A client calls after a successful POC. “How much does it cost to go to production?” The POC cost $5,000 in consulting and $200 in tokens. Our production estimate: $60,000 the first year.
“How?” Here are the five lines that are never in the initial quote.
1. Real token cost in production
During the POC, you process 100 documents. In production, you process 10,000 a month. With Claude Sonnet at around $3 per million input tokens, an average 5,000-token workflow × 10,000 documents = $150/month. With Opus, multiply by 5. Not catastrophic, but to anticipate.
2. Observability and logging
In production, you need to know what’s happening. How many calls, which prompts, which failures, what cost per client. Helicone, LangSmith, or a homegrown system: count $100 to $500/month depending on volume. Without it, you’re flying blind.
3. Prompt maintenance
Prompts that work in November break in March. New document types, model drift, edge cases that appear. Count 2 to 4 hours of work per month to adjust, so $400 to $800.
4. Ongoing compliance
Privacy law, quarterly audits, policy updates, new employee training. Not glamorous, but unavoidable. Plan for 1 consultant day per quarter, so $4,000 to $6,000 per year.

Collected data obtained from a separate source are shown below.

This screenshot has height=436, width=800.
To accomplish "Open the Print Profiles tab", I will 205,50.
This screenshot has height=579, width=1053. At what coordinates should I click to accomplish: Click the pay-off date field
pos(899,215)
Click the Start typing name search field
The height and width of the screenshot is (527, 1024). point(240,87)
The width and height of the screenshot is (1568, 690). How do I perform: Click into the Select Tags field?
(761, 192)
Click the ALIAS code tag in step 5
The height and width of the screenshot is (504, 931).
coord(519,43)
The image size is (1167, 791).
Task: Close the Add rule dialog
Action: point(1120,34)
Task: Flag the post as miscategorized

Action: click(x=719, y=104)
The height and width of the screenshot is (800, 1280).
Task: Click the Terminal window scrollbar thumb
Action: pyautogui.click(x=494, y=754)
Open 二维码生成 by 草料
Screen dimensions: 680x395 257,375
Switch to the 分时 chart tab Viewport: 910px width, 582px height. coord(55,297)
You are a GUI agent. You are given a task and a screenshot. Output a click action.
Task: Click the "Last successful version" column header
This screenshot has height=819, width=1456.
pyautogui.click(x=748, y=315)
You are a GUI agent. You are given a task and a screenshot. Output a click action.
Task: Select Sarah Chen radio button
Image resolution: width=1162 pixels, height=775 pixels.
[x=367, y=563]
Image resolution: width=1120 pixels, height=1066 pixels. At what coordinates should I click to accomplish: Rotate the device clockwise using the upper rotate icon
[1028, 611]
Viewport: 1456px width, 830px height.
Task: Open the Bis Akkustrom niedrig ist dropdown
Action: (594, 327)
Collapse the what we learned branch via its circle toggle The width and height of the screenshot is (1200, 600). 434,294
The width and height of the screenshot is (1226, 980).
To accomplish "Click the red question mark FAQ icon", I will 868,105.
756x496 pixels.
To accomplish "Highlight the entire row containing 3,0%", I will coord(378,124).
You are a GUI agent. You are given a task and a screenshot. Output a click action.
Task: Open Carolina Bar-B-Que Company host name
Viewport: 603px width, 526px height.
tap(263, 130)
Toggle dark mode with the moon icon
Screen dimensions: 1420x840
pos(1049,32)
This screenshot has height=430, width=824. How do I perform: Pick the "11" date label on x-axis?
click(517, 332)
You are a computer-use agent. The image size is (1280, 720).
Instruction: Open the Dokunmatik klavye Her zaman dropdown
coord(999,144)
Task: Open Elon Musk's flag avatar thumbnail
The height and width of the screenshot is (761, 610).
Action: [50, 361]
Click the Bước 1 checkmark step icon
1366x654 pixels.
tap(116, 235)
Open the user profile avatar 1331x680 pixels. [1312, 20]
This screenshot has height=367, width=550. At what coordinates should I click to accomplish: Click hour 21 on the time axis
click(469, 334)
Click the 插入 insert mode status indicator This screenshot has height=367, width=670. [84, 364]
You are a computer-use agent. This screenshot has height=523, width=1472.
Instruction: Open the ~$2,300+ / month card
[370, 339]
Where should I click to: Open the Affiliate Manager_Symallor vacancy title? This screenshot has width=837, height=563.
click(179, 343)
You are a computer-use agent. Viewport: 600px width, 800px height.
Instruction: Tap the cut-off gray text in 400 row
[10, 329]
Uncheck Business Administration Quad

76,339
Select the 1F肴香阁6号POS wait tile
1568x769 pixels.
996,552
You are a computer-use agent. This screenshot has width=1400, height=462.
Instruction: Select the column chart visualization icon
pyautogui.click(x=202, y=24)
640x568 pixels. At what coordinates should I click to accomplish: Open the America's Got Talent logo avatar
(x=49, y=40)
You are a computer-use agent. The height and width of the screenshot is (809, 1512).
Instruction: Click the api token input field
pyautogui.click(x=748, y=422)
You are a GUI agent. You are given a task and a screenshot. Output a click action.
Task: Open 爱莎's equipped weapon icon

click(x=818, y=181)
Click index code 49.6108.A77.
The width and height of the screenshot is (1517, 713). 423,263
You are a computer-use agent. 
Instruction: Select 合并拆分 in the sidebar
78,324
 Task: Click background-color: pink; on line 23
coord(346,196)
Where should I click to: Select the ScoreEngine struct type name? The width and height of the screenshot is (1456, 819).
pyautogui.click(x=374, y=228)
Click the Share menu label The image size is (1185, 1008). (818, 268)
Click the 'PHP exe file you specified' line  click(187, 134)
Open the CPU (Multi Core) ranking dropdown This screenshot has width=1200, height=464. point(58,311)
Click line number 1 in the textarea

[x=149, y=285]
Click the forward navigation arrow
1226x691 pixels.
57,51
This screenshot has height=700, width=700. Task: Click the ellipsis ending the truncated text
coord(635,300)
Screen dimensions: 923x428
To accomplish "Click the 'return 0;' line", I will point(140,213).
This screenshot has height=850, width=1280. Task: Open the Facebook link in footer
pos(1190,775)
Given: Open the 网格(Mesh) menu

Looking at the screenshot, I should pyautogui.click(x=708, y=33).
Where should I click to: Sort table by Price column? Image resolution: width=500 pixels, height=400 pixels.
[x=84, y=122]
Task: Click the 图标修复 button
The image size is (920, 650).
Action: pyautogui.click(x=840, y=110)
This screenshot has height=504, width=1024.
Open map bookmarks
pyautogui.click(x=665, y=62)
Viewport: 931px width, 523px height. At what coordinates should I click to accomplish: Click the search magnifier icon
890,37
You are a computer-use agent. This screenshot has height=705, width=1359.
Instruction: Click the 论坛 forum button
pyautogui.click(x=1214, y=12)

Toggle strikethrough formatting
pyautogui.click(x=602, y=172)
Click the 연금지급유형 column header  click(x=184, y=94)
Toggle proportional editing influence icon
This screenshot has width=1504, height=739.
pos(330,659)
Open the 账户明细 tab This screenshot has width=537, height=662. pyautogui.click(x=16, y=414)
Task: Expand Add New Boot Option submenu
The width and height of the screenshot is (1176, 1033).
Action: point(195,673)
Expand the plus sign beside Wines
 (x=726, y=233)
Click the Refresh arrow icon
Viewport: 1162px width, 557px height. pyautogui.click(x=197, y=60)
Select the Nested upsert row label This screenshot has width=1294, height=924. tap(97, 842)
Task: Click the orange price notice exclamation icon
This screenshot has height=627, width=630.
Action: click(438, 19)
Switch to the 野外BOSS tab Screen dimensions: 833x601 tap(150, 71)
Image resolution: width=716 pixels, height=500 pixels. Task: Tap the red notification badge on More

5. Team training and support
Teams using the tool need to learn to debug, know when to ignore the AI suggestion, how to escalate. Initial training + 4 follow-up sessions: $8,000 to $12,000.
The realistic total
Tokens: $2,000/year. Observability: $4,000/year. Maintenance: $6,000/year. Compliance: $5,000/year. Training: $10,000/year. Plus a 20% margin for the unexpected: you’re at around $32,000 for year one, and that’s only if everything goes well. Double it if the project is complex.
The POC is an investment. Production is a recurring expense. Budget both from the start, or get ready to explain the surprise to management next quarter.